Badrun menceritakan kisah suksesnya dalam mengembangkan produk turunan kelapa. Usaha pengolahan dan hilirisasi air kelapa ini dimulai sejak 20 Desember 2004 dan diberi brand SALJU (Selalu Jujur). Saat ini banyak produk sejenis yang bermunculan dipasaran, tetapi untuk dipasaran lokal Nata Decoco Salju tetap bisa bertahan dan mempunyai pangsa pasar tersendiri khususnya di pasar-pasar tradisional di Tembilahan dan di kios-kios pedagang makanan dan minuman maupun kelontong sekitar.
“Mengingat permintaan yang masih cukup tinggi baik di pasar lokal maupun luar daerah, serta ketersediaan bahan baku yang melimpah, saya sedang memulai penambahan kapasitas produksi hingga mencapai 100 ton per bulan. Selain itu untuk mendongkrak omset penjualan, saya juga memasarkan nata decoco siap saji di agen-agen penjualan online dengan brand Salju Coco Mandiri,” ujar Badrun pemilik usaha Nata Decoco Salju saat menerima Kunjungan dari Tim Percepatan Hilirisasi Kelapa Bappenas yang didampingi oleh Tim Teknis Ditjen Perkebunan, Kementerian Pertanian dan Tim Teknis Direktorat IKM Kementerian Perdagangan beberapa waktu lalu.
Badrun menambahkan, kondisi bahan baku kelapa yang melimpah tentunya membuka peluang sangat besar bagi usaha hilirisasi kelapa khususnya Nata Decoco. Setiap hari tidak kurang dari 2 ton air kelapa dikumpulkan dan ditampung dari para petani atau pedagang kelapa parut dipasar, kemudian diolah menjadi sekitar 1,5 ton Nata Decoco.
Selain itu, omset dari usaha ini ditopang juga dengan hasil penjualan dari Nata Decoco curah (atau tanpa merek) untuk memenuhi pesanan para produsen Nata Decoco dari berbagai daerah, seperti medan, lampung, Jawa Tengah dan lainnya. Nata Decoco curah hasil produksinya di jual dengan 2 macam harga sesuai bentuk/type/ukuran Nata Decoco yang dihasilkan.

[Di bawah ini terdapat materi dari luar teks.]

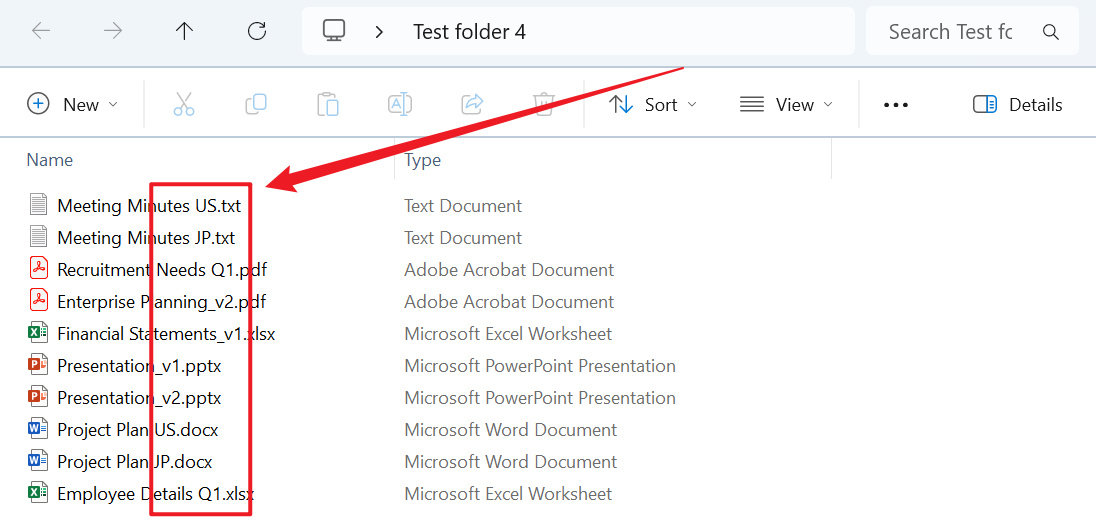Open the New item dropdown
Image resolution: width=1096 pixels, height=532 pixels.
pyautogui.click(x=73, y=104)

Untuk harga, lebih lanjut Badrun menjelaskan, ukuran kotak-kotak besar (+_ 1 cm x 2 cm x 1 cm) dijual dengan harga Rp. 1.800/kilogram (kg), sedangkan untuk kecil-kecil dijual dengan harga Rp. 2.800,-. Kg. Berbeda dengan produk Nata Decoco Salju yang sudah siap minum (konsumsi) dengan kemasan gelas 250 ml, dikemas dalam kardus berisi 48 Gelas dijual dengan harga Rp. 18.000,00 hingga Rp. 20.000,- per kardus. Jumlah pekerja yang terlibat dalam usaha ini sekitar 15 orang.
“Permintaan Nata Decoco paling tinggi biasanya terjadi pada bulan Ramadan sampai pelaksanaan hari raya Idul Fitrinya, serta pada hari-hari besar lainnya. Permintaan kian meningkat, untuk memenuhi permintaan pasar ke luar kota membutuhkan sarana dan prasarana yang mendukung agar kapasitas produksi dapat tercukupi,” jelas Badrun.
Berdasarkan data statistik perkebunan kelapa (BPS) 2021 diketahui bahwa, Kabupaten Indragiri Hilir, Provinsi Riau, memiliki lahan kelapa dalam yang menghasilkan (TM) seluas 226.037 ha, dengan jumlah produksi sebanyak 263.732 ton kopra atau setara dengan lebih kurang 1,5 milyar butir kelapa per tahun. Jika volume air kelapa dalam yang sudah masak fisiologis sekitar 300 ml/butir, maka akan dihasilkan sebanyak 473,4 juta liter per tahunnya.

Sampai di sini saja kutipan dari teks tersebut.